Quote each line of the data below word for word, omitting the pictures.

--- START ---

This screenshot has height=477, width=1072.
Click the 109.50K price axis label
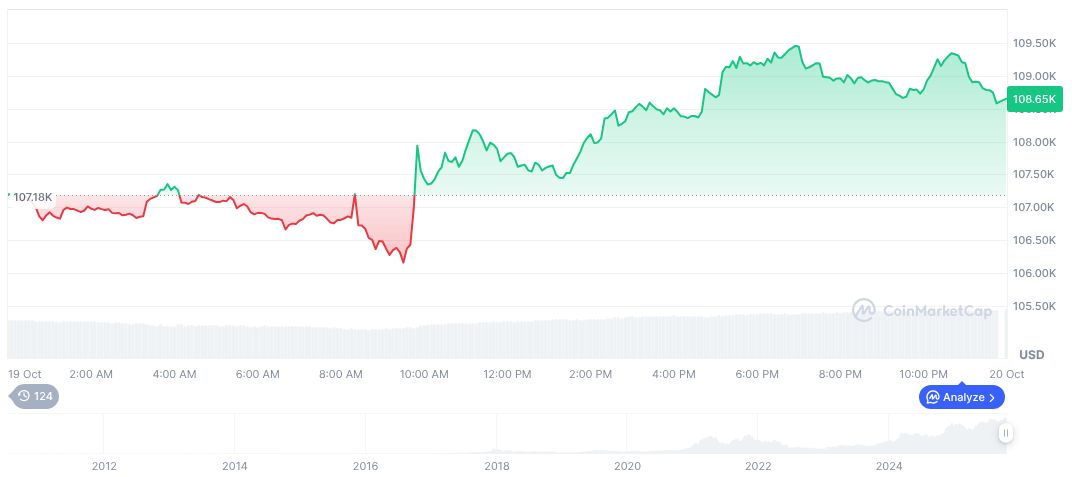click(x=1035, y=44)
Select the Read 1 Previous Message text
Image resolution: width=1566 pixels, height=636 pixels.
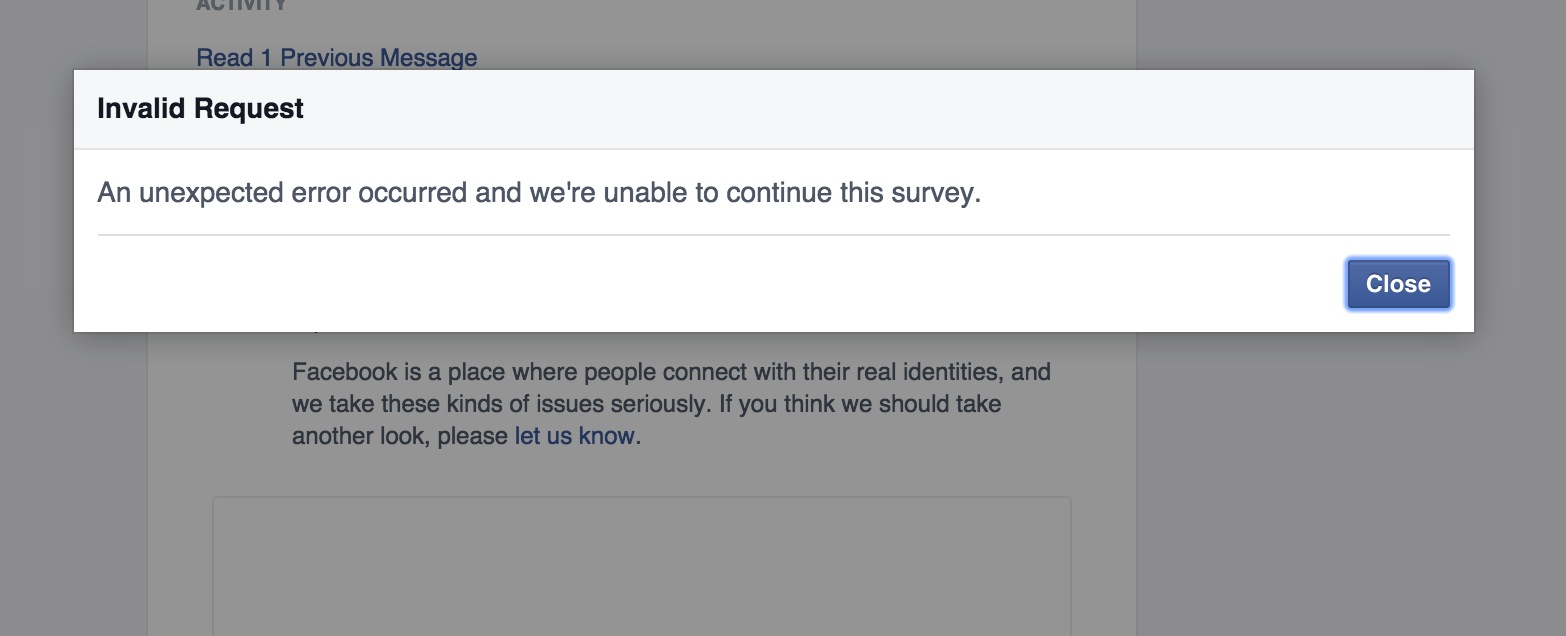[336, 57]
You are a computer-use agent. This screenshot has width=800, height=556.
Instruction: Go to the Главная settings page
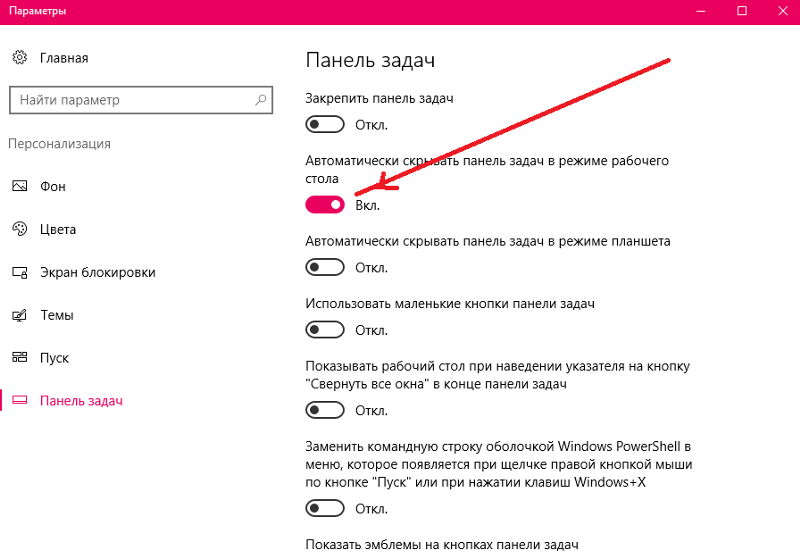pyautogui.click(x=64, y=58)
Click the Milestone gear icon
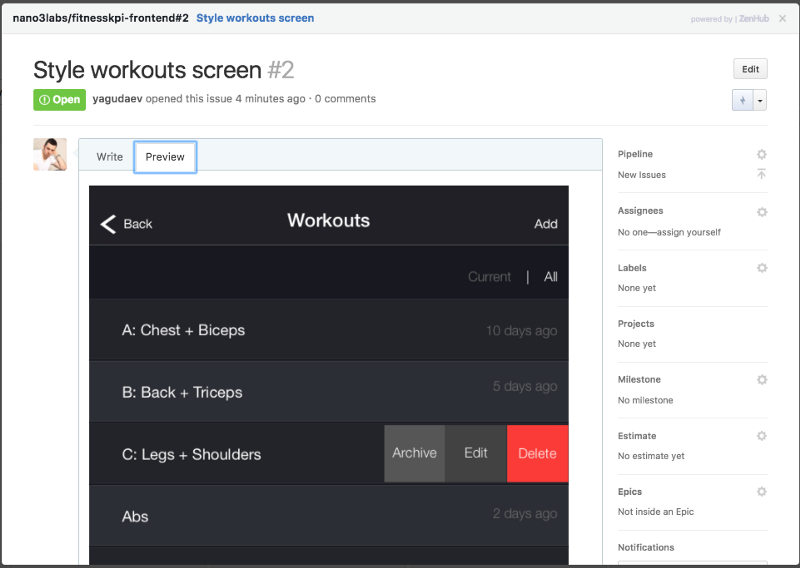Image resolution: width=800 pixels, height=568 pixels. pos(761,380)
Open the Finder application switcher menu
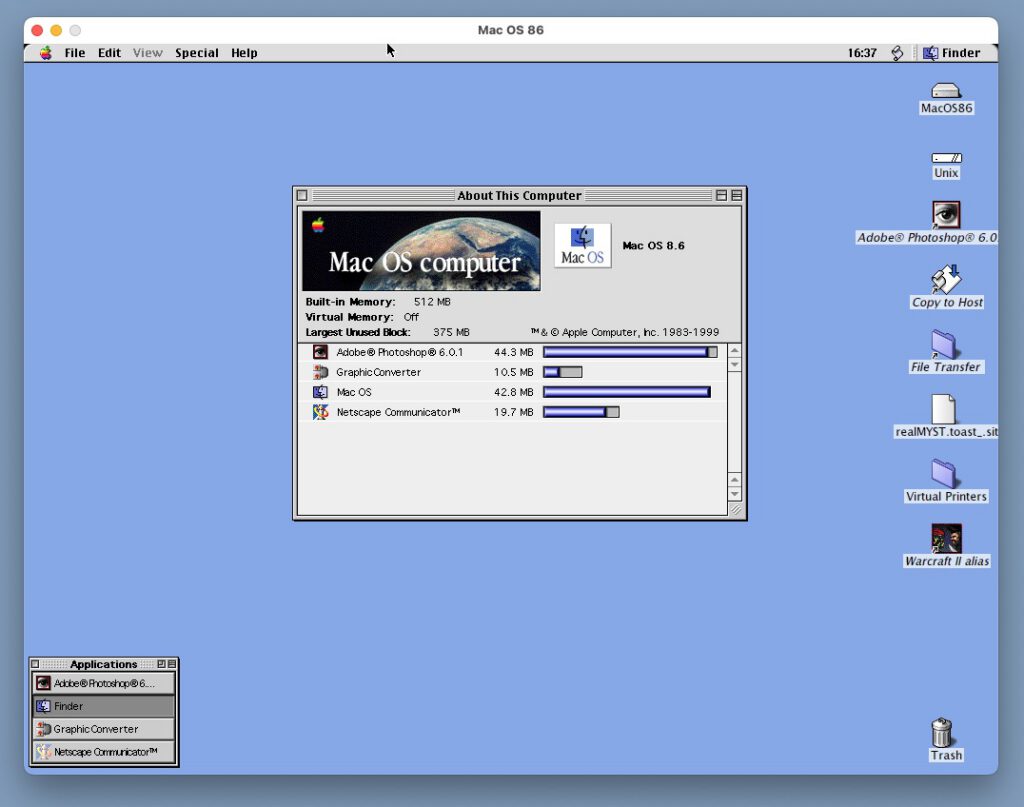Viewport: 1024px width, 807px height. click(x=951, y=53)
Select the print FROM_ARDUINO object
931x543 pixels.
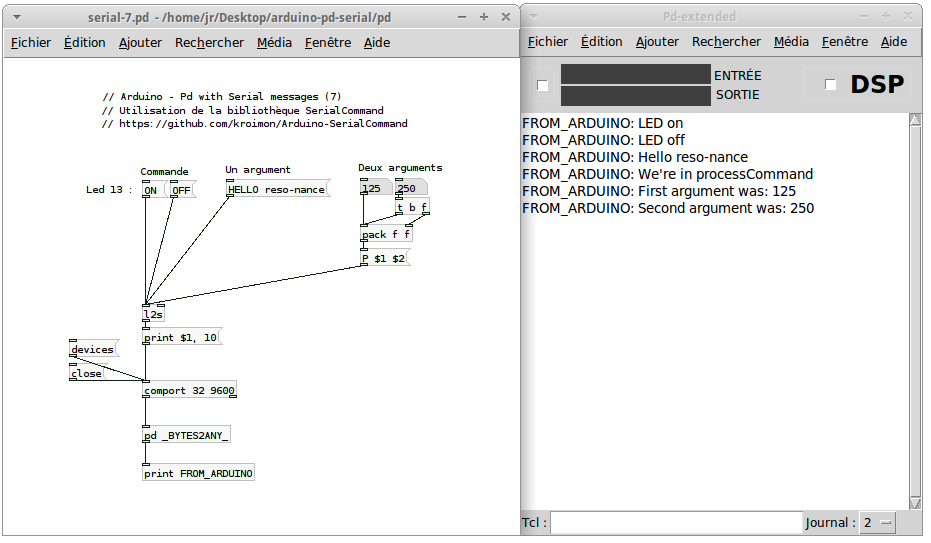pyautogui.click(x=198, y=473)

--- END ---

- **EXERCISE SOLUTION**:
This screenshot has height=477, width=1072.
Click the 109.50K price axis label
click(x=1035, y=44)
Select the Read 1 Previous Message text
Image resolution: width=1566 pixels, height=636 pixels.
[336, 57]
You are a computer-use agent. This screenshot has width=800, height=556.
Instruction: Go to the Главная settings page
pyautogui.click(x=64, y=58)
Click the Milestone gear icon
Image resolution: width=800 pixels, height=568 pixels. pos(761,380)
Open the Finder application switcher menu
Viewport: 1024px width, 807px height. click(x=951, y=53)
Select the print FROM_ARDUINO object
931x543 pixels.
pyautogui.click(x=198, y=473)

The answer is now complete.